Muitas vezes, quando pensamos em práticas de atenção plena, enfatizamos a importância da respiração. Ao prestar atenção na respiração, permanecemos presentes e nos ancoramos nela para não nos perdermos em nossos pensamentos. Você já se perguntou por que prestar atenção na respiração é tão importante?
Nos ensinamentos do Zen budismo, a meditação é praticada na posição sentada apenas com a atenção na respiração. No começo, não é necessário forçar nenhum padrão específico de respiração, só observar o seu fluxo natural. Quando o foco está na respiração, começamos a nos distanciar dos nossos pensamentos e conseguimos permanecer no presente. Esse primeiro passo — descrito como uma consciência das “ondas da mente” no livro de Shunryu Suzuki, Mente Zen, mente de principiante — nos permite pensar na respiração como ondas no oceano.

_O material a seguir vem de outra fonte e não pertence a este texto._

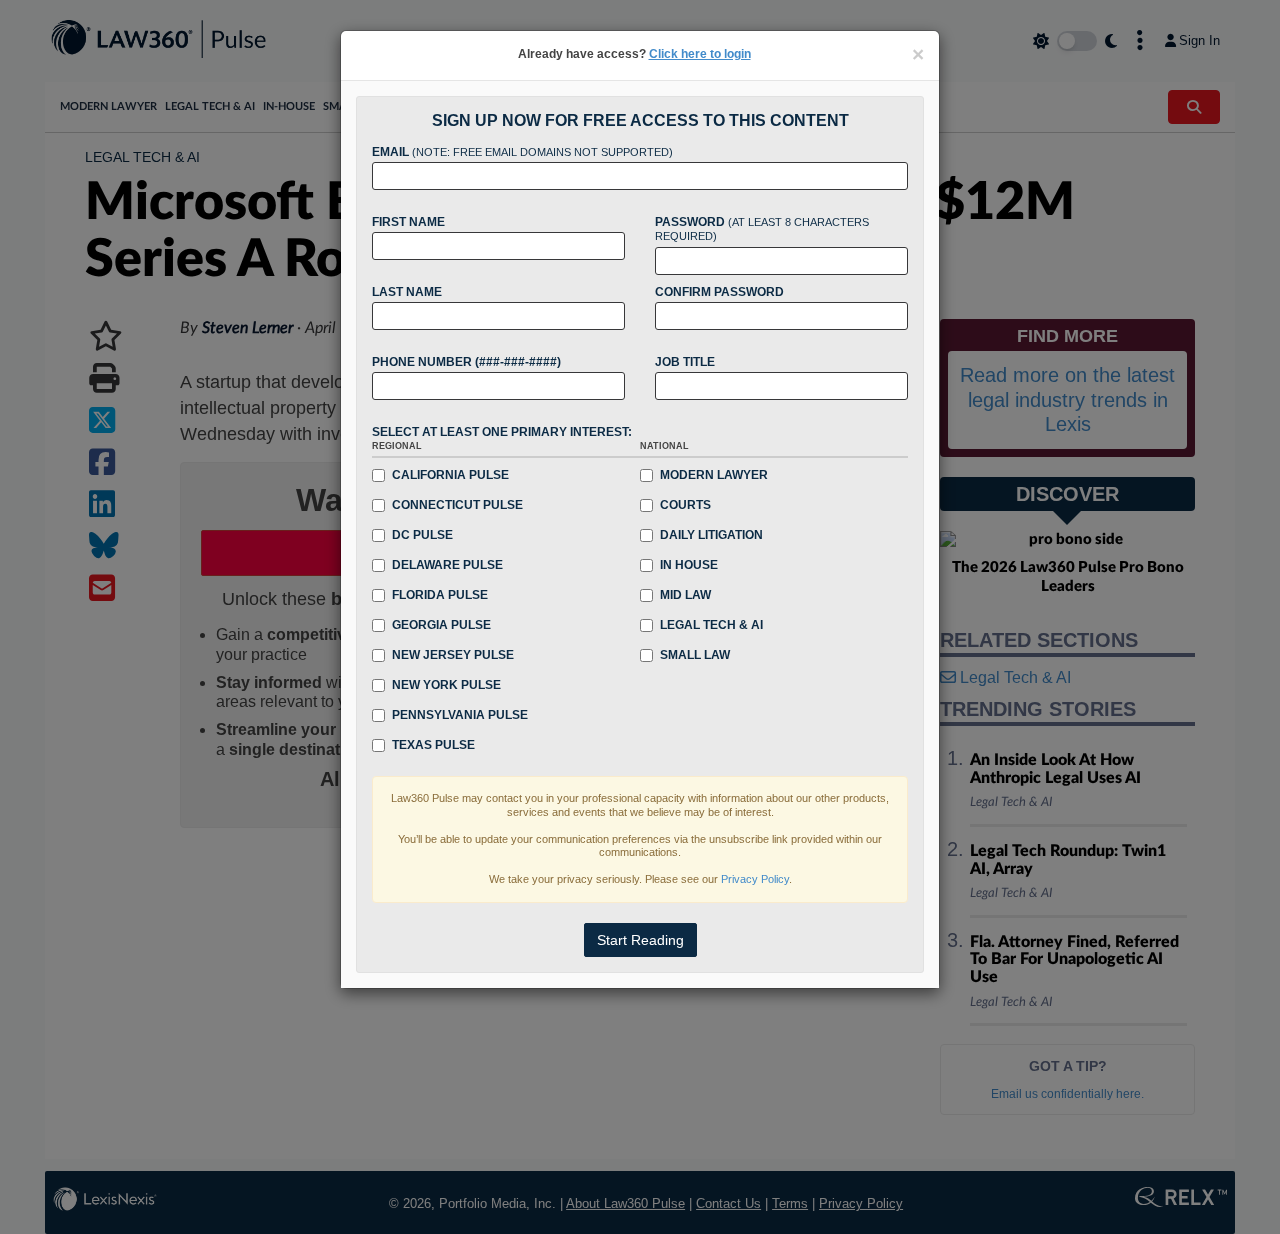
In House (689, 565)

Ao fazer isso, conseguimos imaginar que, quando existe um furacão no meio do oceano das nossas mentes, podemos sentir ondas maiores quebrando mais rápido na nossa praia. Portanto, a praia reflete o que está acontecendo no oceano. As ondas do mar mudam dependendo do momento do dia ou das estações do ano. Da mesma forma, a reação da mente varia dependendo de como nos sentimos em geral, se nos acalmamos, nos alteramos, dormimos bem ou comemos alguma coisa. Então, o que você está sentindo tanto emocional quanto fisicamente afeta o seu jeito de respirar.

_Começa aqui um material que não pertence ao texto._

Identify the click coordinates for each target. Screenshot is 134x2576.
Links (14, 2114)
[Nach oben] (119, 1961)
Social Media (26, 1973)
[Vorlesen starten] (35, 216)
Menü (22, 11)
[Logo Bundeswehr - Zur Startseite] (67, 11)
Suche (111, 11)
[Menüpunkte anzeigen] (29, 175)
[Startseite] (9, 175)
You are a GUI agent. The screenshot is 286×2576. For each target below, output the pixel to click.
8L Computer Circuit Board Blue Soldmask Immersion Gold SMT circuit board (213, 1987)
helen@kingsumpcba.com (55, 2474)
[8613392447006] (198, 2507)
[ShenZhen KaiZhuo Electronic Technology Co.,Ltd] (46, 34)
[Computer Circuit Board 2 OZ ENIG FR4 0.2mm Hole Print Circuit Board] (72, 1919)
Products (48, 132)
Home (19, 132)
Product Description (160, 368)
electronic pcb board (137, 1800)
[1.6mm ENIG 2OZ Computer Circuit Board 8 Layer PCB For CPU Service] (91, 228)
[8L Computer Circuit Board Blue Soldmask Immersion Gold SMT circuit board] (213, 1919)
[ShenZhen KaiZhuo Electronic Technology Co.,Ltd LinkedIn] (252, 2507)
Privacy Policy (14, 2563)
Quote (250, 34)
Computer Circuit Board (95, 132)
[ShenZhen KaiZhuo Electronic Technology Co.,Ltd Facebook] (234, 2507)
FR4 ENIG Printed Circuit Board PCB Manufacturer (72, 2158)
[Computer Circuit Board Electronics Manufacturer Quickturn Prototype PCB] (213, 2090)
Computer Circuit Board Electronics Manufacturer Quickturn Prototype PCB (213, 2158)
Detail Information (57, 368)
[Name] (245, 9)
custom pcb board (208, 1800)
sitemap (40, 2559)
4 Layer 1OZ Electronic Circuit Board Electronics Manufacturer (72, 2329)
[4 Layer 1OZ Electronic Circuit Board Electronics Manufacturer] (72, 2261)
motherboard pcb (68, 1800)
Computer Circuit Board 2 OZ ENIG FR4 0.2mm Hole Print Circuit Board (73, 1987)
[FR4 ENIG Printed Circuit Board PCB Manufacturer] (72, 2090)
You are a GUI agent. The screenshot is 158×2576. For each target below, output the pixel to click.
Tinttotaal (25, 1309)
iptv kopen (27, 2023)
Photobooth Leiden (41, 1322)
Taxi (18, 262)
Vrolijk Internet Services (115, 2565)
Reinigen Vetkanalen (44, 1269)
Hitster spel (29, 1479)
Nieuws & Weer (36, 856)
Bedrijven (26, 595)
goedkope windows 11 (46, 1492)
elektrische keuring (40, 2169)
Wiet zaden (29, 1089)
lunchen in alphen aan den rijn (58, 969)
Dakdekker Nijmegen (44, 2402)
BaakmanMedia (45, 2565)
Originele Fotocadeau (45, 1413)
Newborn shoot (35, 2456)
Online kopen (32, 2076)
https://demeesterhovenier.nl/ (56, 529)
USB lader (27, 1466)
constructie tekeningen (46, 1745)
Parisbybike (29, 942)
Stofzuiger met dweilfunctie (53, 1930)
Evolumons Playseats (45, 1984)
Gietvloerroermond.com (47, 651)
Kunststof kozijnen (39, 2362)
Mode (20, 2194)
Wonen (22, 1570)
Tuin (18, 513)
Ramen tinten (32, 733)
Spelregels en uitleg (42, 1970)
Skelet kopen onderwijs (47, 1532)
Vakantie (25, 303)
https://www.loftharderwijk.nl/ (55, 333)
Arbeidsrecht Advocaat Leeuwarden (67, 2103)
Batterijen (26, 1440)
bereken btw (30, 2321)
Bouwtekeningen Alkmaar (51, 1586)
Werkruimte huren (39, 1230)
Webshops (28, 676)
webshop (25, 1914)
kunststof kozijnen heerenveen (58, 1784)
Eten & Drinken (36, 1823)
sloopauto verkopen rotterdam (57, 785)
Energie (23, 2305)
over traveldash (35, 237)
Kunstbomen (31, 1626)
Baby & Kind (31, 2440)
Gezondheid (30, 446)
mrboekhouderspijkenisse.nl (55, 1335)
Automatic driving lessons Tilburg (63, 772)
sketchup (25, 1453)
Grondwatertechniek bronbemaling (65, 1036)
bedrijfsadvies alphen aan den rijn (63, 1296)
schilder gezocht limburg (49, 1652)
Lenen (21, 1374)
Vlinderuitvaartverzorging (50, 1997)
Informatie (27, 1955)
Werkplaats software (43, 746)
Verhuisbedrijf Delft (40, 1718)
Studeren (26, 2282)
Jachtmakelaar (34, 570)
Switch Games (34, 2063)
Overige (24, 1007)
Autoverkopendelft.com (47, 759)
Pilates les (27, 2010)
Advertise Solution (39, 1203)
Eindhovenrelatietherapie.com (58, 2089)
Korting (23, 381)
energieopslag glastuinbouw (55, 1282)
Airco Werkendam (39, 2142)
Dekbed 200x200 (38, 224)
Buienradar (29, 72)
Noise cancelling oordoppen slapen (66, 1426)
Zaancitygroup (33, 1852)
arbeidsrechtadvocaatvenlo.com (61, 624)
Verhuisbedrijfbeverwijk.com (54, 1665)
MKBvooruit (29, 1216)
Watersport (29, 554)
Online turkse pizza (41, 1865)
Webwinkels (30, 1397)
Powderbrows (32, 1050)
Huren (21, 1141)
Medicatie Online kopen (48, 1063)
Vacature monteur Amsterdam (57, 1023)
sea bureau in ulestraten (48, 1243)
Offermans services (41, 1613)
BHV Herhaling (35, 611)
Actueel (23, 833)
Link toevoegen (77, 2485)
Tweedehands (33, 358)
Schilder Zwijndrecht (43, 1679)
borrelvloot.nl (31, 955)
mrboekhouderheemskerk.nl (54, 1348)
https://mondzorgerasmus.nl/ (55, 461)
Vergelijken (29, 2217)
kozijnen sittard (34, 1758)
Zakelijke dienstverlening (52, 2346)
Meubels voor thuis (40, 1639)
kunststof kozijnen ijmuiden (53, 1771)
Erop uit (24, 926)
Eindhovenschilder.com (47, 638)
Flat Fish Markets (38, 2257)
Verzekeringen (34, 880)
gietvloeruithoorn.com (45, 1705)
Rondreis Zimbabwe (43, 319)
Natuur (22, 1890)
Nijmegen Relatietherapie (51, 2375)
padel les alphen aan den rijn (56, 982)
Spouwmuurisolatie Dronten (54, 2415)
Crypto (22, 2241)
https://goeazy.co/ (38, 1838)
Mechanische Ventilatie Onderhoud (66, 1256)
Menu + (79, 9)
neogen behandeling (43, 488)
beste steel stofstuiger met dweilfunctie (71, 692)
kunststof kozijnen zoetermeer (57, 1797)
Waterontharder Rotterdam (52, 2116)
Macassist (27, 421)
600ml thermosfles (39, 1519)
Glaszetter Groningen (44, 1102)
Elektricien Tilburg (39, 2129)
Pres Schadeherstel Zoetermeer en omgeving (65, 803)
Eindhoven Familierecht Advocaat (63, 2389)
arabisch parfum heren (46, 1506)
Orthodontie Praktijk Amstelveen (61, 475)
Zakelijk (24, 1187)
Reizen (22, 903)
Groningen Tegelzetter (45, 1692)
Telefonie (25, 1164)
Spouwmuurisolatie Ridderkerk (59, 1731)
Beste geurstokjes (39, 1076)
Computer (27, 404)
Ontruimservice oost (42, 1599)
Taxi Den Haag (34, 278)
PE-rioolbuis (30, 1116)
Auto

A experiência humana é muito complexa. Dezenas de milhares de neurônios são ativados a cada momento. Sua pele, o maior órgão do corpo, reúne informações a cada segundo por meio dos seus sentidos, e você tem emoções e pensamentos o tempo todo. Somos um ecossistema completo com propriedades como o vento, o sal e os navios que navegam pelas nossas águas. Seria impossível tentar investigar e mudar cada parte de nós, certo? Então, o que podemos fazer é sentar e observar como as ondas vêm e vão e perceber as mudanças que se desenrolam no nosso próprio mar pessoal.
Na prática, definimos a intenção de ter consciência do fluxo da nossa respiração. Ao fazer isso, nosso objetivo é silenciar nossos pensamentos ativos, criando um espaço e um momento onde podemos coexistir com eles. Criar esse espaço pode trazer benefícios, como diminuir os sintomas de ansiedade, melhorar a qualidade do sono e aliviar o estresse. Vamos analisar melhor como a anatomia da respiração se relaciona com esses benefícios.
Uma das respirações mais naturais que você pode observar é a respiração dos bebês. Por quê? Ainda no útero, estamos nos adaptando a algumas das nossas funções vitais. Respiramos o líquido amniótico como os peixes no mar. Por causa da sua fisiologia e do cérebro em desenvolvimento, o bebê é um ser muito impulsivo, que simplesmente reage às suas necessidades imediatas.
Quando o bebê está com fome, ele chora para receber alimento; quando tem sono, ele dorme. Isso parece muito com viver no momento atual e estar presente no seu corpo, não é?
O bebê também não tem experiências, traumas, pensamentos acumulados e lições aprendidas. Isso é óbvio, já que esse serzinho ainda não desenvolveu nenhuma habilidade linguística ou neurológica. Então, ele não consegue processar pensamentos nem positivos, nem negativos e não guarda memórias como nós fazemos. A mente dos bebês está limpa. Vamos mergulhar mais fundo na relação entre a respiração e uma mente limpa e renovada.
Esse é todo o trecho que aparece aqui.